WHAT THE TASK REQUIRES
Only the lines from the one containing "Given: Open the" through the end of the listing belong in the answer, repeated exactly, with no pictures.

*** Opening TASK DATA ***

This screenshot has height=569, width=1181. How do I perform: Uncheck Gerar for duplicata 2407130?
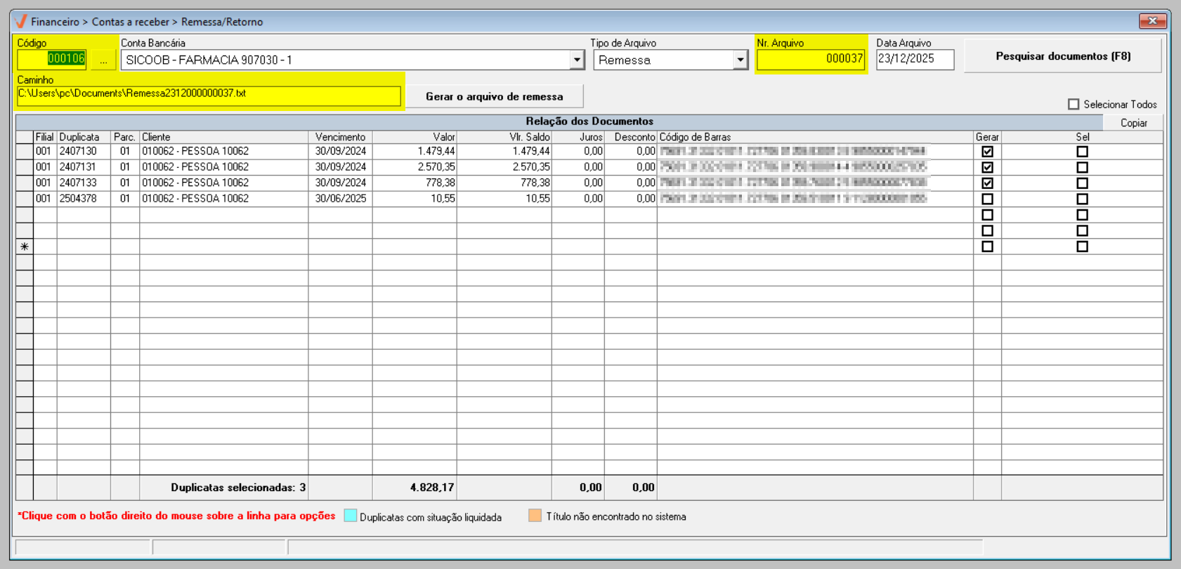click(x=987, y=152)
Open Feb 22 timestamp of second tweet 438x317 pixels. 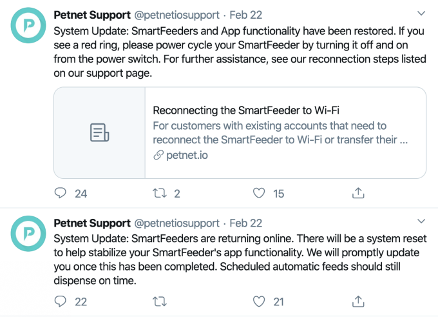point(245,223)
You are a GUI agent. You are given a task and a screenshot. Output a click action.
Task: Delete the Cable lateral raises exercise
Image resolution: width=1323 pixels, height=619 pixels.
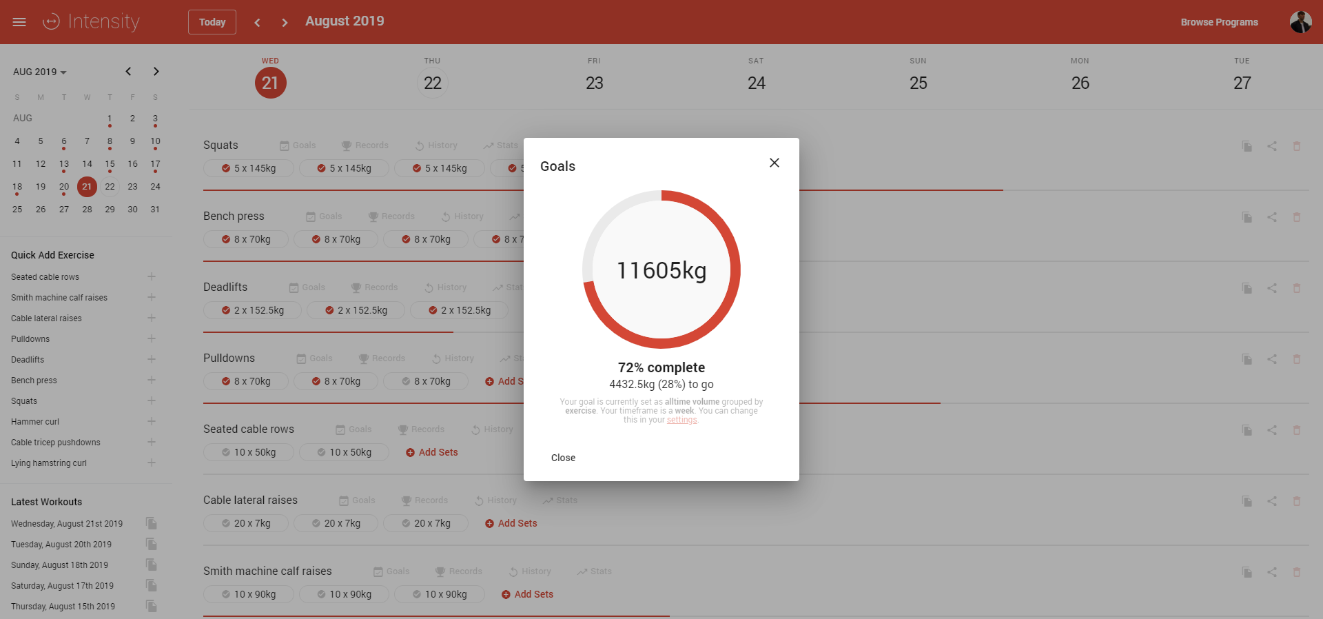click(1296, 501)
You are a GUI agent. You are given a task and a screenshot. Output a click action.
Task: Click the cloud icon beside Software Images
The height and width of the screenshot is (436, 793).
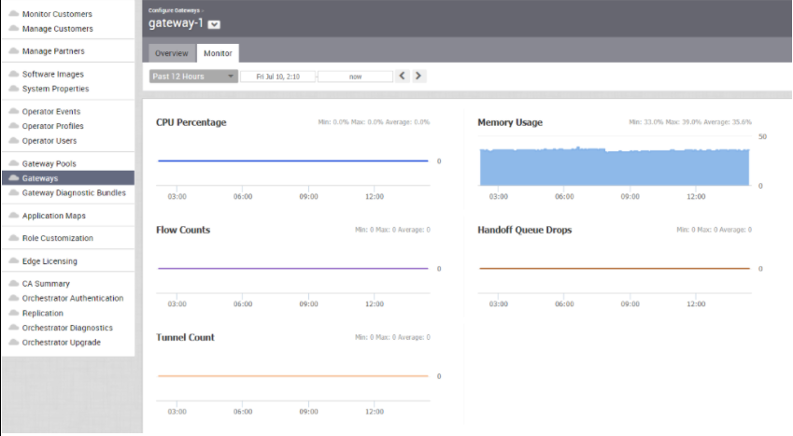pyautogui.click(x=14, y=74)
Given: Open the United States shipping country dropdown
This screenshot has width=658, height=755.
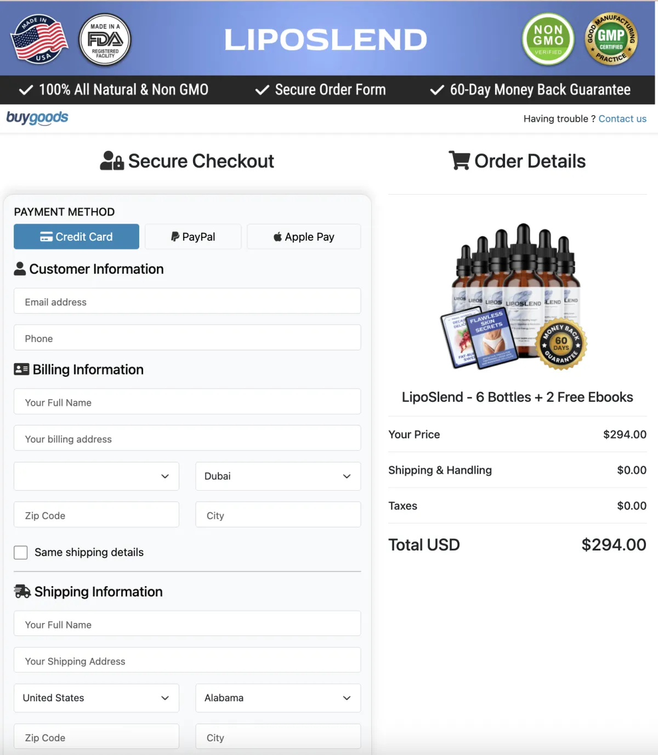Looking at the screenshot, I should [97, 698].
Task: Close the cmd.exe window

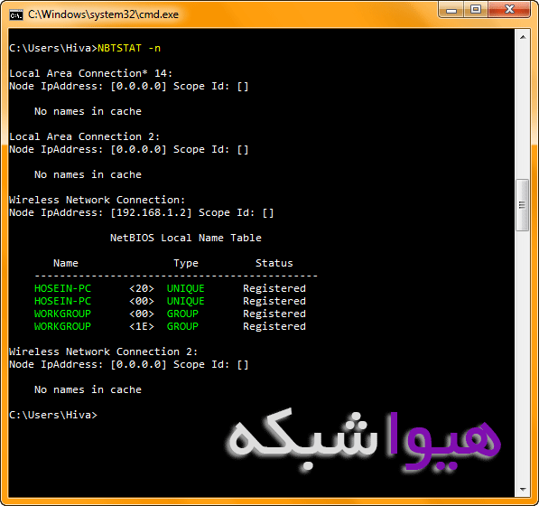Action: [x=509, y=10]
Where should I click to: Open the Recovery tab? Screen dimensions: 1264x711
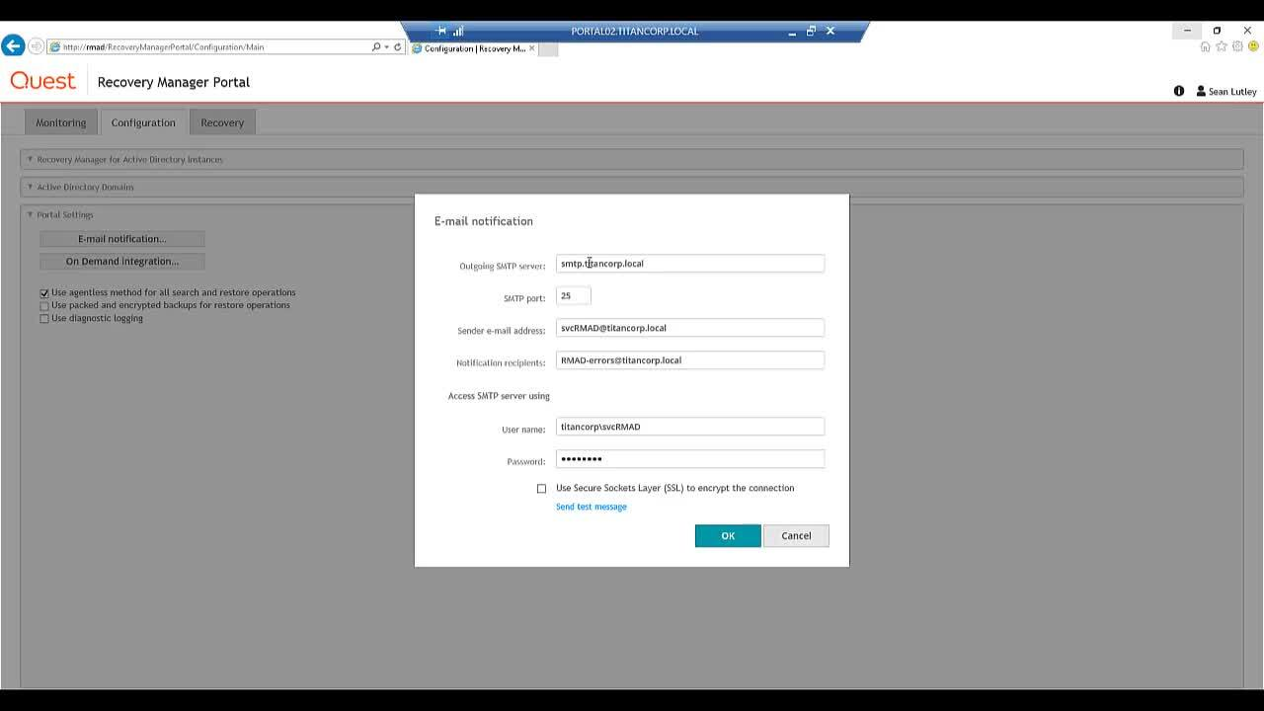pyautogui.click(x=222, y=121)
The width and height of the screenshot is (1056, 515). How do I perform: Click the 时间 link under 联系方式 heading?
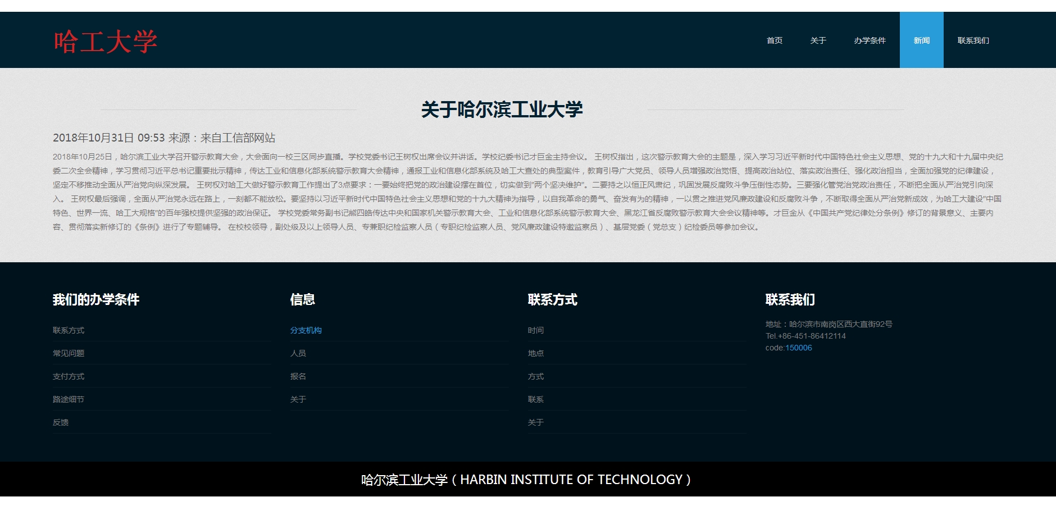[x=535, y=330]
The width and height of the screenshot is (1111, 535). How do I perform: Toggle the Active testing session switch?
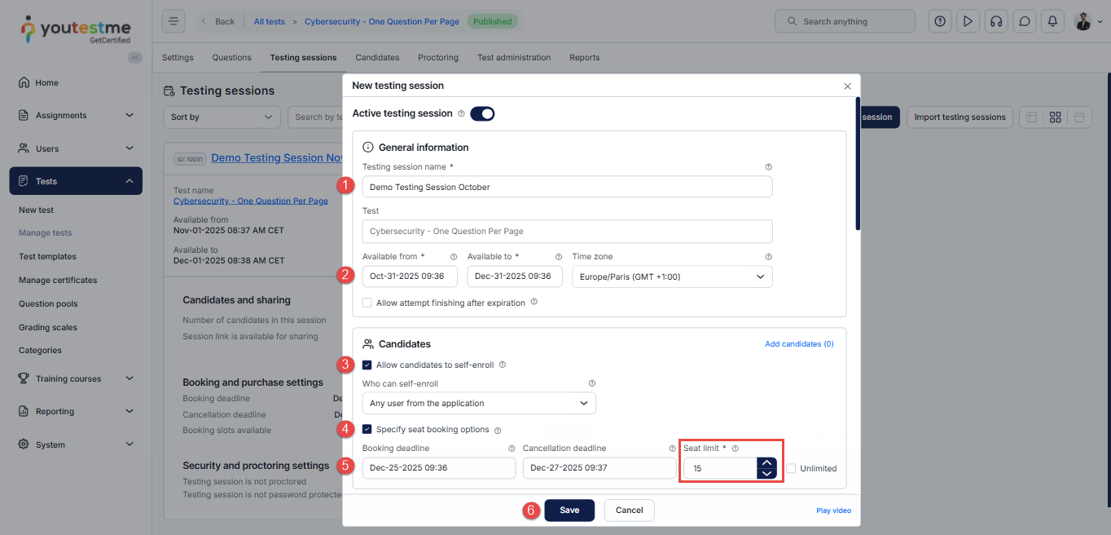click(x=482, y=113)
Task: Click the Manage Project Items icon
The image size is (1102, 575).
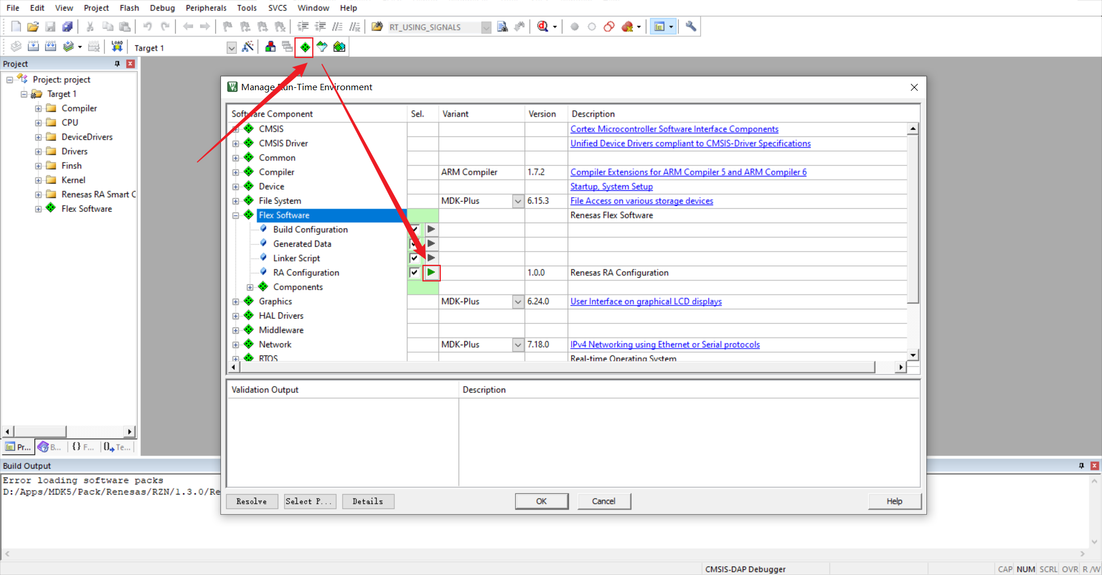Action: coord(270,47)
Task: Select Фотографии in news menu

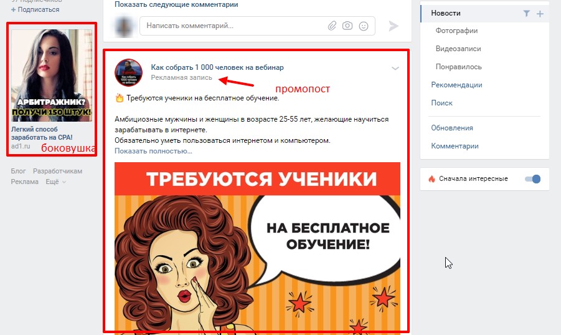Action: [x=456, y=31]
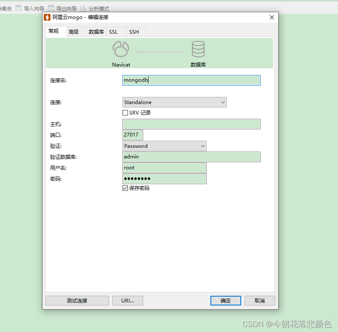Viewport: 338px width, 332px height.
Task: Toggle 保存密码 off then verify state
Action: 125,188
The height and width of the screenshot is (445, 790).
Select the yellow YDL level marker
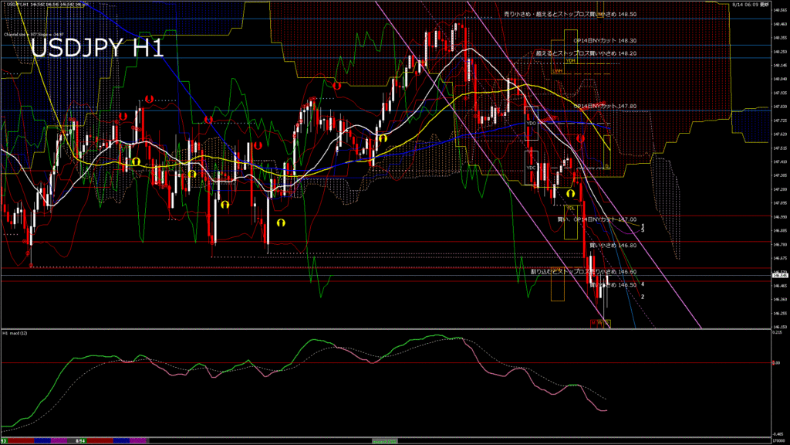point(571,208)
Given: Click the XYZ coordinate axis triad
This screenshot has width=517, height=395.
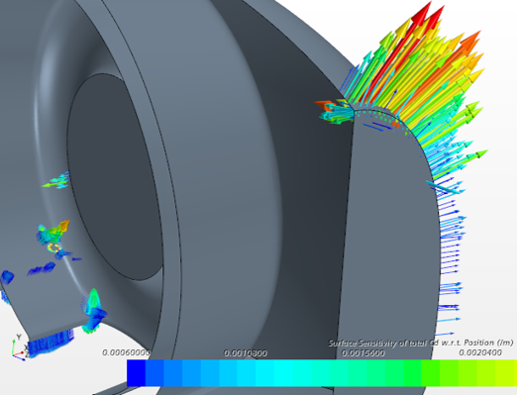Looking at the screenshot, I should pos(19,347).
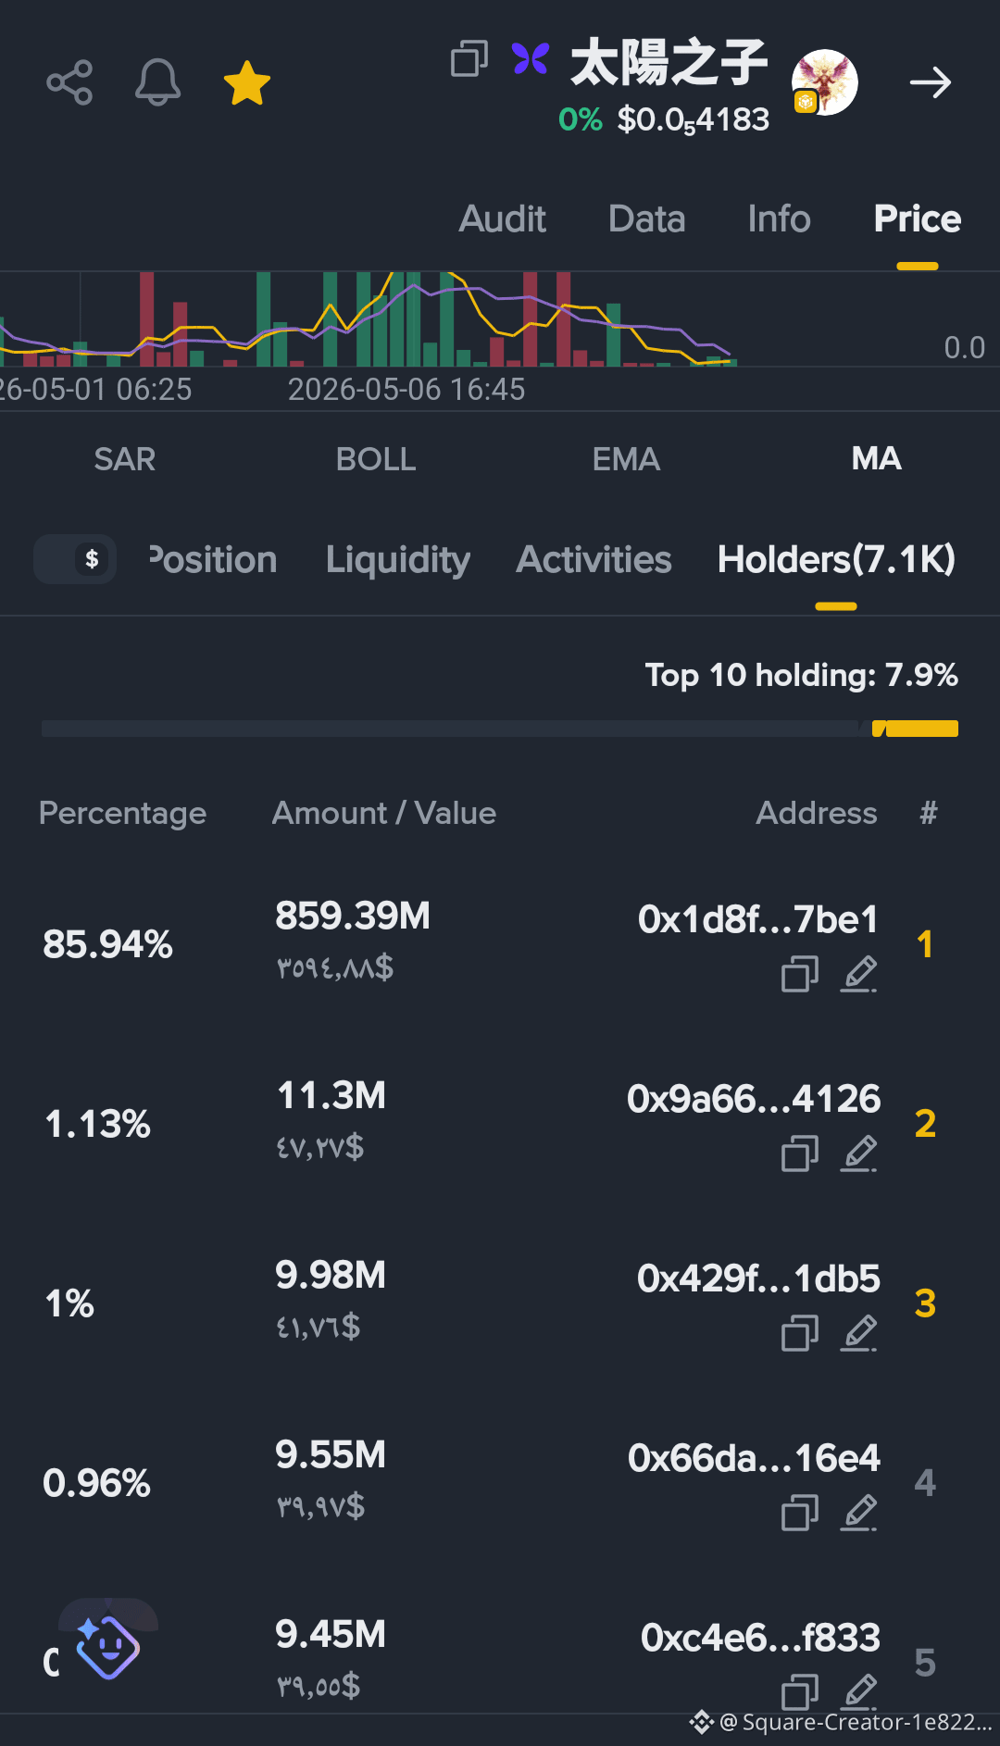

*** Closing TASK DATA ***

RESULT BELOW
Given: Open the United States shipping country dropdown
This screenshot has width=658, height=755.
Looking at the screenshot, I should [97, 698].
Task: Close the cmd.exe window

Action: [x=509, y=10]
Where should I click to: Open the Recovery tab? Screen dimensions: 1264x711
pyautogui.click(x=222, y=121)
The width and height of the screenshot is (1056, 515). How do I perform: Click the 时间 link under 联系方式 heading?
[x=535, y=330]
The width and height of the screenshot is (1111, 535). How do I perform: Toggle the Active testing session switch?
click(x=482, y=113)
Task: Click the Manage Project Items icon
The image size is (1102, 575).
Action: coord(270,47)
Task: Select Фотографии in news menu

Action: [x=456, y=31]
Viewport: 338px width, 332px height.
Task: Toggle 保存密码 off then verify state
Action: 125,188
The height and width of the screenshot is (445, 790).
Select the yellow YDL level marker
point(571,208)
Given: Click the XYZ coordinate axis triad
This screenshot has width=517, height=395.
Looking at the screenshot, I should pos(19,347).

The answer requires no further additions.